Supplied records »
+ + + + +

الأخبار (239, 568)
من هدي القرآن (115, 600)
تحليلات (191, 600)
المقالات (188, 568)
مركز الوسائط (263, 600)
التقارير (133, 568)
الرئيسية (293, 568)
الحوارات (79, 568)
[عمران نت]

+ + + + +

What is needed »
Go through the listing above and reproduce all of it exactly.

Exercise answer »
الأخبار (239, 568)
من هدي القرآن (115, 600)
تحليلات (191, 600)
المقالات (188, 568)
مركز الوسائط (263, 600)
التقارير (133, 568)
الرئيسية (293, 568)
الحوارات (79, 568)
[عمران نت]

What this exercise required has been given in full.